Page text:
<<<<
Examples of mathematical expressions written in Hebrew
| General example | With alternative plus sign |
| 6 + [(1 × 2) ÷ 2] = 7 | 6 ﬩ [(1 × 2) ÷ 2] = 7 |
Mathematical expressions in Hebrew are nearly the same as in English.

===Reversed nun===

Examples
| Ordinary letter nun | Reversed nun – vertical flip |
| Reversed nun – horizontal flip | Reversed nun – Z-shape |

Reversed nun (also called inverted nun, nun hafukha, or nun menuzzeret) is a rare character found in two Biblical Hebrew texts. Although in Judaic literature it is known as nun hafukha ("reversed nun"), it does not function as any sort of letter in the text. It is not part of a word, and it is not read aloud in any way. It is simply a mark that is written, and is therefore a punctuation mark, not a letter. Also, it is surrounded by space.

While it depends on the particular manuscript or printed edition, it is found in nine places: twice in the Book of Numbers (prior to and after Numbers 10:34-36), and seven times in Psalm 107. It is uncertain today what it was intended to signify.

In many manuscripts, it does not even resemble a transformed nun at all, and when it does, it sometimes appears reversed (as mentioned above), sometimes inverted, and sometimes turned through 180°. Other times it appears to look like the letter Z.
>>>>
[Records from a data source]
<<<<
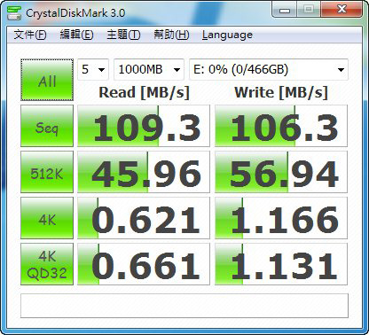Open the 編輯(E) menu
This screenshot has height=335, width=369.
click(x=76, y=35)
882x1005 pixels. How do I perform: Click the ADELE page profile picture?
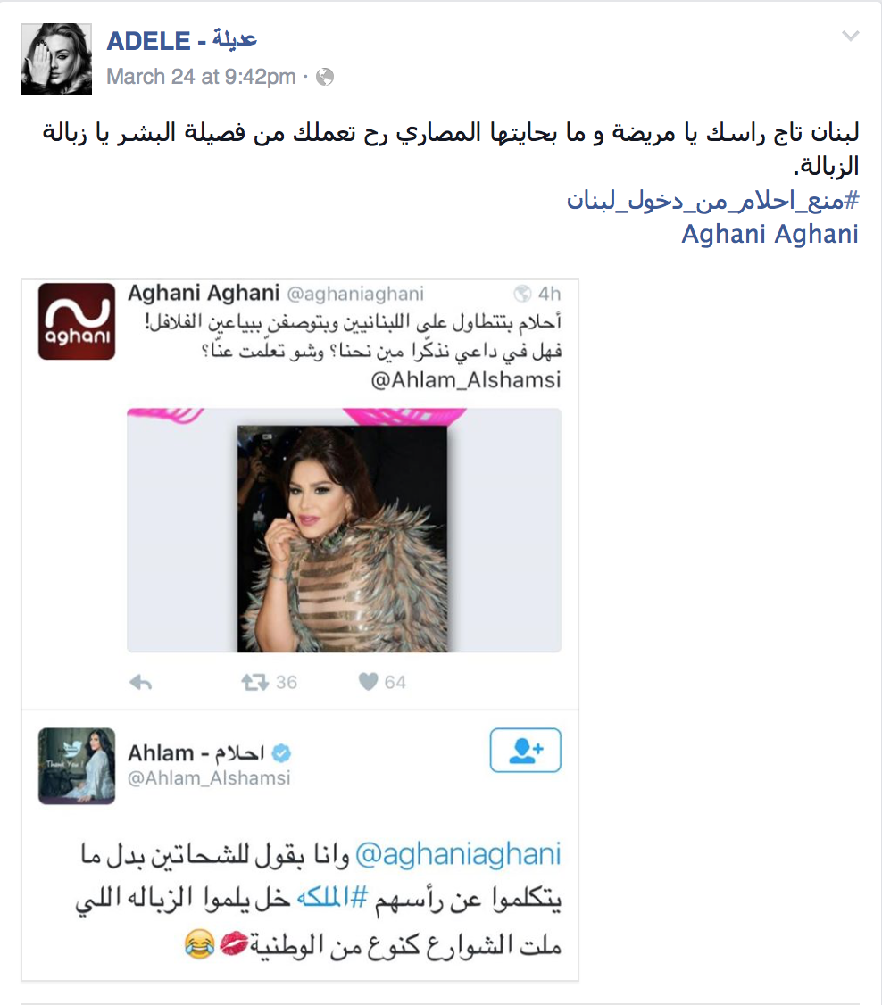click(x=56, y=59)
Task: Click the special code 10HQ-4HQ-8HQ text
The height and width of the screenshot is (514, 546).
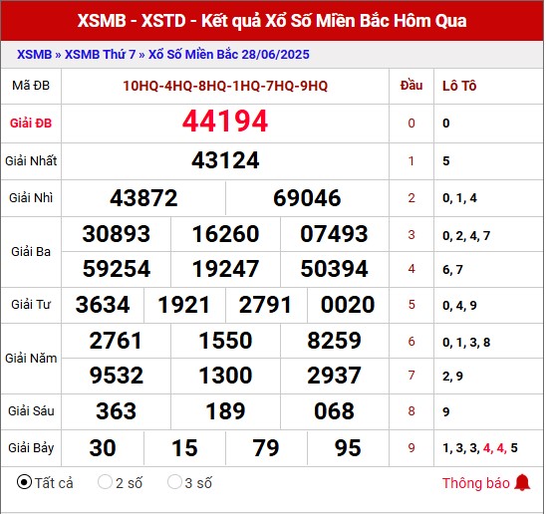Action: pyautogui.click(x=225, y=86)
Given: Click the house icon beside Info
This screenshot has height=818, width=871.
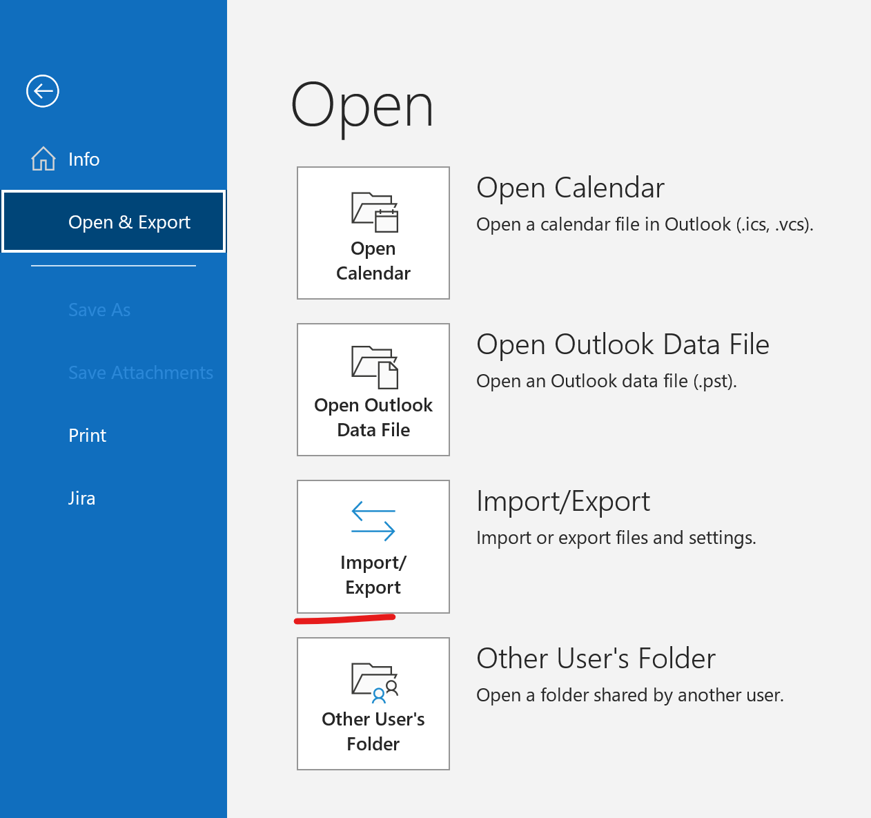Looking at the screenshot, I should pyautogui.click(x=43, y=159).
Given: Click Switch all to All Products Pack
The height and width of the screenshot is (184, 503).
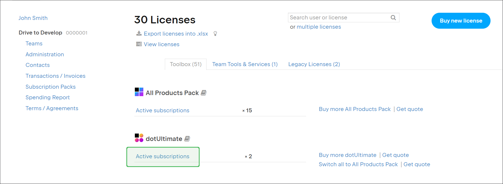Looking at the screenshot, I should (358, 164).
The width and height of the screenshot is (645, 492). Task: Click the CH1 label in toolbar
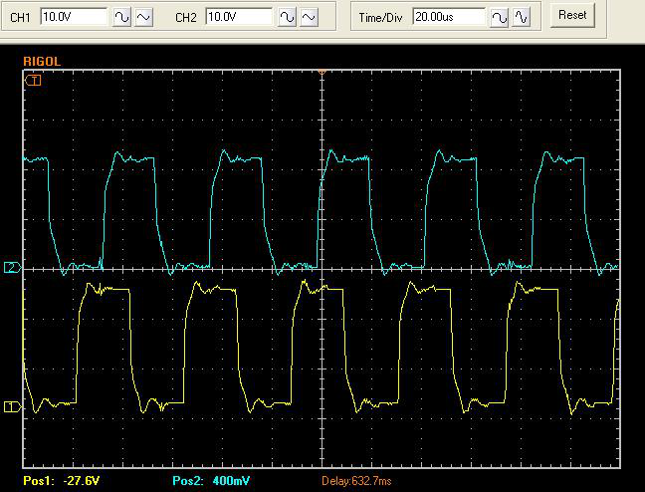20,18
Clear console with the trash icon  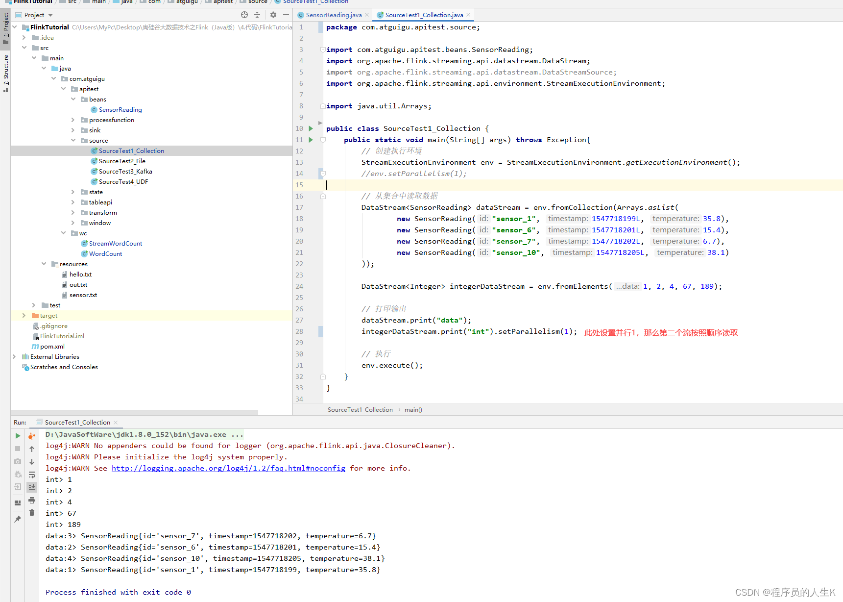pos(32,513)
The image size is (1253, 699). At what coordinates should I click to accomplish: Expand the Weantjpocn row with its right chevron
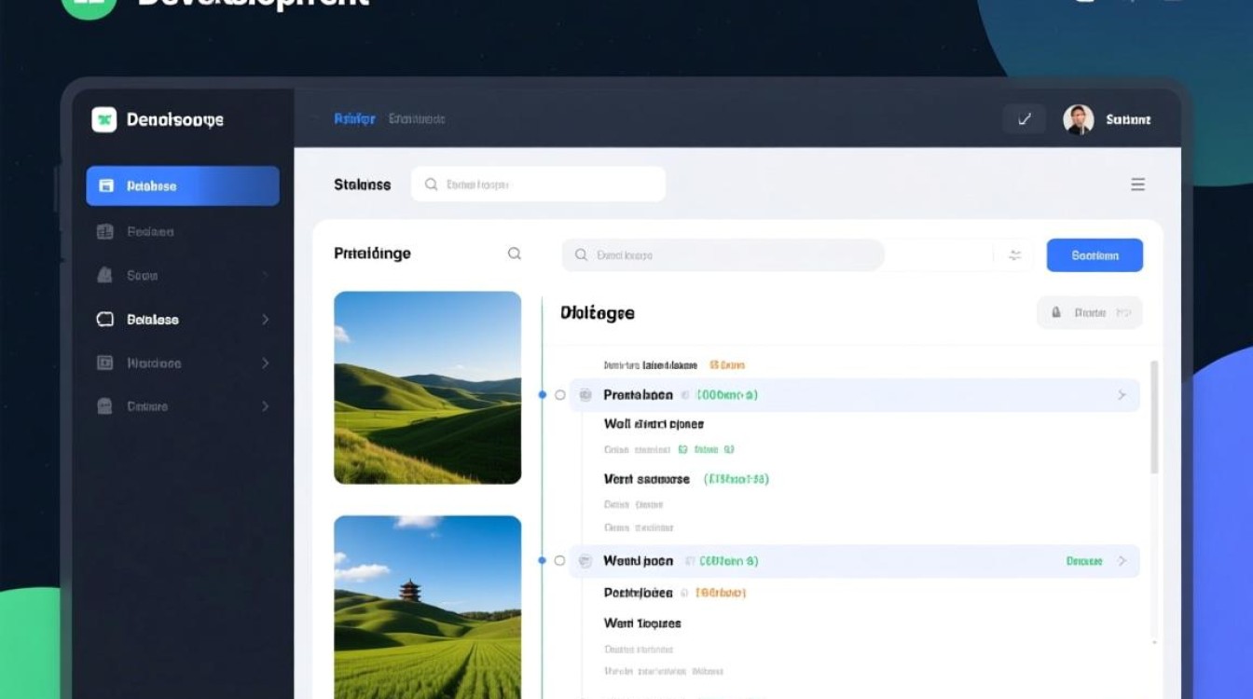click(x=1122, y=561)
>>>>
Problems to solve:
(1) According to the page text, how many times does the reversed nun appear in Psalm 107?
(2) Copy the page text word for word, from "Examples of mathematical" up to and including "surrounded by space.".
These records come from a different source than the page text.

Responses to the exercise:
(1) Seven times.

(2)
Examples of mathematical expressions written in Hebrew
| General example | With alternative plus sign |
| 6 + [(1 × 2) ÷ 2] = 7 | 6 ﬩ [(1 × 2) ÷ 2] = 7 |
Mathematical expressions in Hebrew are nearly the same as in English.

===Reversed nun===

Examples
| Ordinary letter nun | Reversed nun – vertical flip |
| Reversed nun – horizontal flip | Reversed nun – Z-shape |

Reversed nun (also called inverted nun, nun hafukha, or nun menuzzeret) is a rare character found in two Biblical Hebrew texts. Although in Judaic literature it is known as nun hafukha ("reversed nun"), it does not function as any sort of letter in the text. It is not part of a word, and it is not read aloud in any way. It is simply a mark that is written, and is therefore a punctuation mark, not a letter. Also, it is surrounded by space.